Basically, she can read her email but won’t file it. She leaves it in the main box. I suggested that people clear their own mail out and she blew up. (Guess what, we now know the source of all the rumors that other people aren’t worth what they are being paid, for every one knows I’m worth every penny and she should not have tried that angle. Too late for her, she lost everyone’s respect on that one.)
She has the attitude other people here are going to stop what they are doing and help her. She confuses teamwork with you helping her out. (When you are 25+ and still need this kind of help, you are really in trouble.) I suspect she has been that way all her life and cannot imagine anything different. My work load goes up when she arrives. Beginning next day, I will keep a score sheet of how often I am interrupted. It averages around five times per hour up to eight minutes per instance. Ouch.

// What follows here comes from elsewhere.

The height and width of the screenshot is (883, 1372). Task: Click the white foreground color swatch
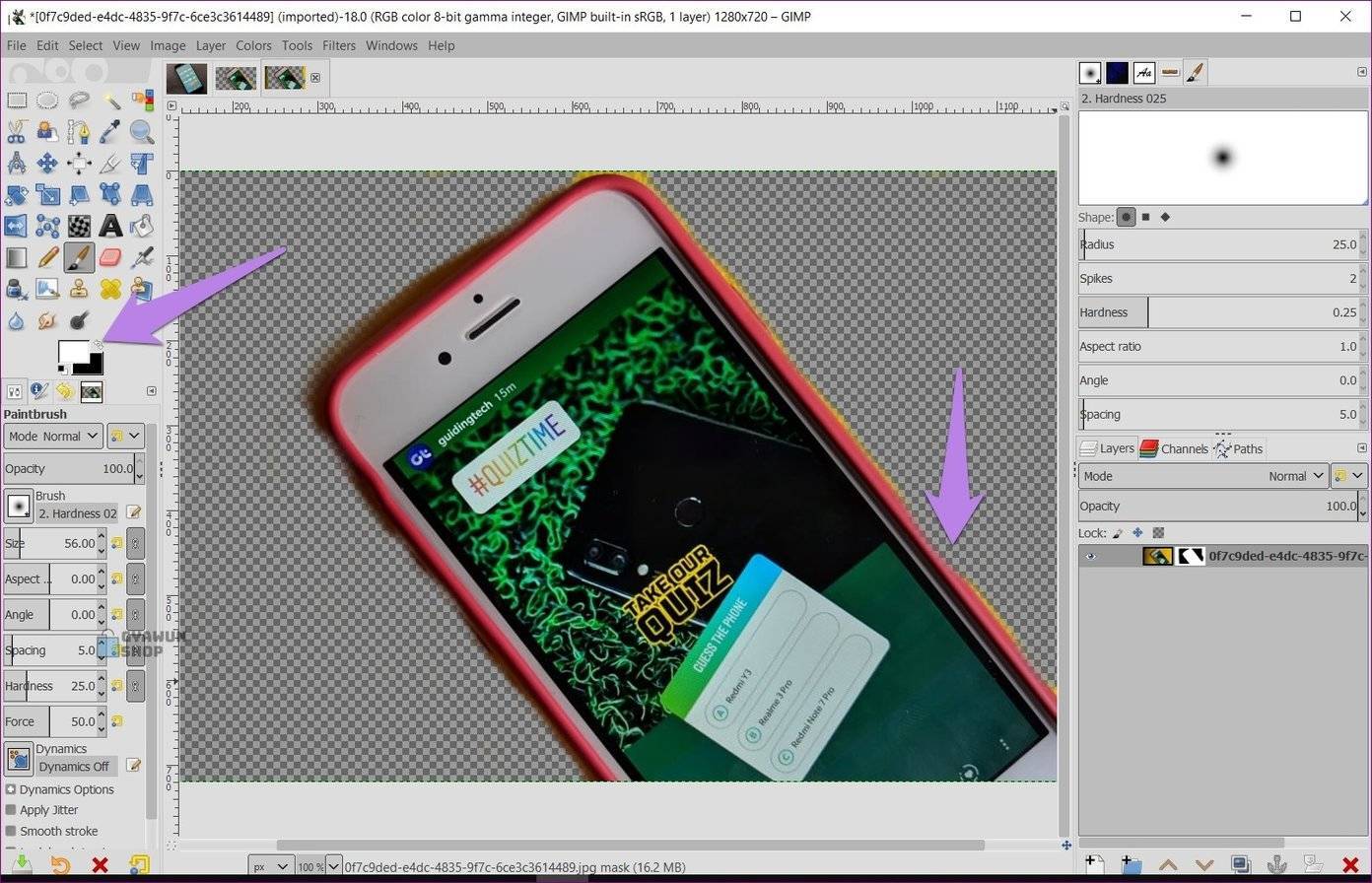(72, 353)
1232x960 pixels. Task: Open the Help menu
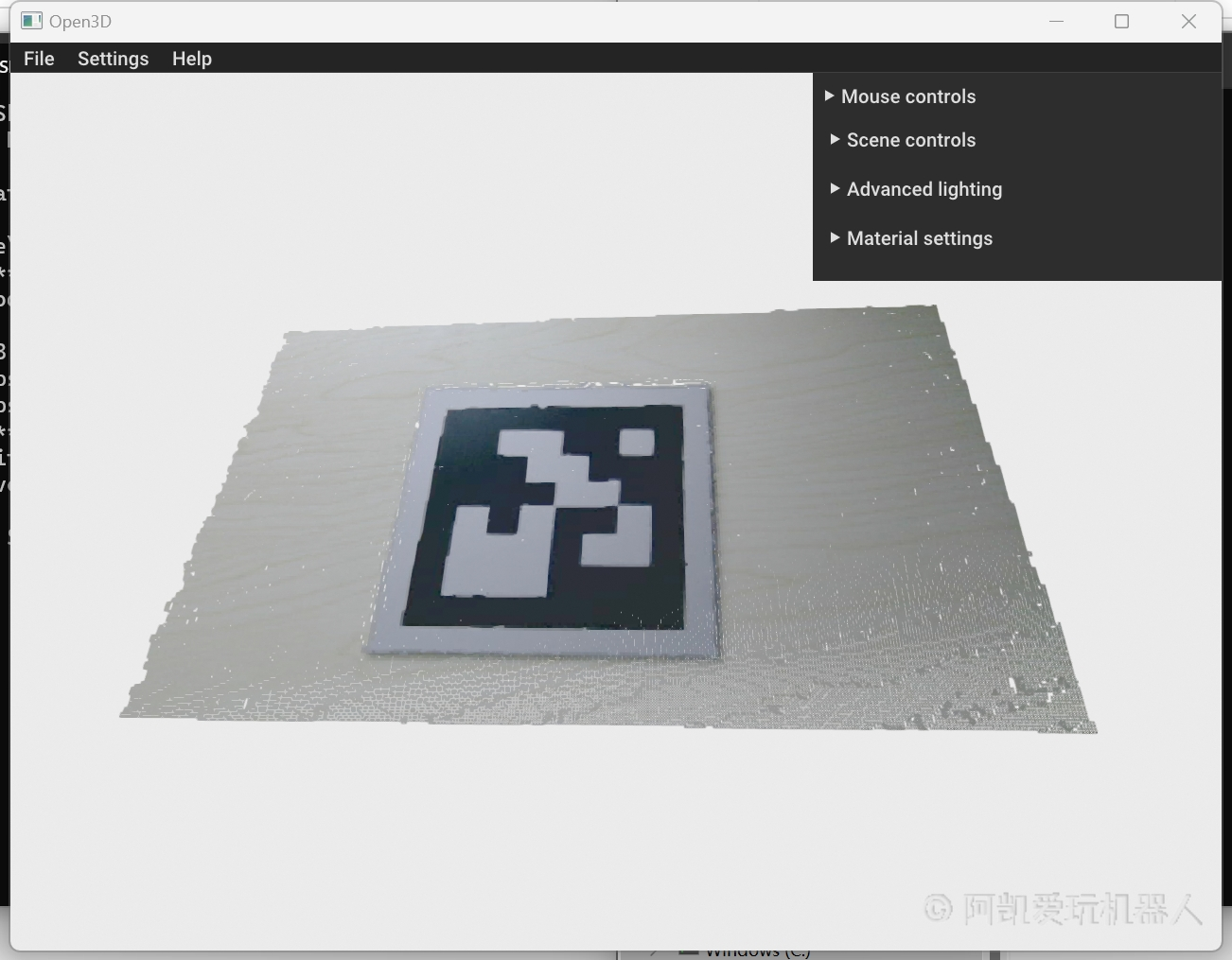[191, 59]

Since I know such people will never change, I’ll rearrange the work around them. That is, all correspondence which concerns me will go to a passworded box and so on. It is common knowledge such people want to blur the lines of responsibility. I don’t know (or like) AOL but I will create new mailboxes that will leave her with her own piles of unsorted mail. They will, of course, devote all they’ve got to screwing up the new system as well, but they always lose a little in the process.
The cell just rang, it is a callout for tomorrow. Good, easy money. So I’m going shopping. See you later. Ah, something unusual did happen. The electric went off for ten minutes this morning. I had to leave so I went about the place turning off everything I could remember had been on. I forgot the power to the security camera and was startled when it kicked back on. The picture on the monitor was a mirror image (180 degrees flipped left to right) of the outside scene. Strange or what?
Later. Phooey on Blogger dot com and their related (and needlessly confusing) Blogspot naming convention that reads too much like an email address in the first place. I went through every combination of correctness and could not get their page to display the video I uploaded. I pre-tested every stage and still the damn thing would not work. Maybe could be I have jes’ too much trouble reading them directions, don’t ya think?
Musically, I can report a great feat with “Silver Threads”. It still wasn’t right so I finally took it apart track for track as best I could. Lo, what do I find? There is an error that I cannot duplicate. What I can do is layer the lead break a second time on top of that error and what an incredible sound. I stayed awake past midnight and customized a complete bass line to the now three and a half-minute version. Definitely a crowd-pleaser. (The error is actually fairly common. 1970’s bassists seem to like to hit a fretted riff after a walkup and an open riff after a walkdown. It is the same riff but now imagine what happens if one of his strings was slightly out of tune. Aha!)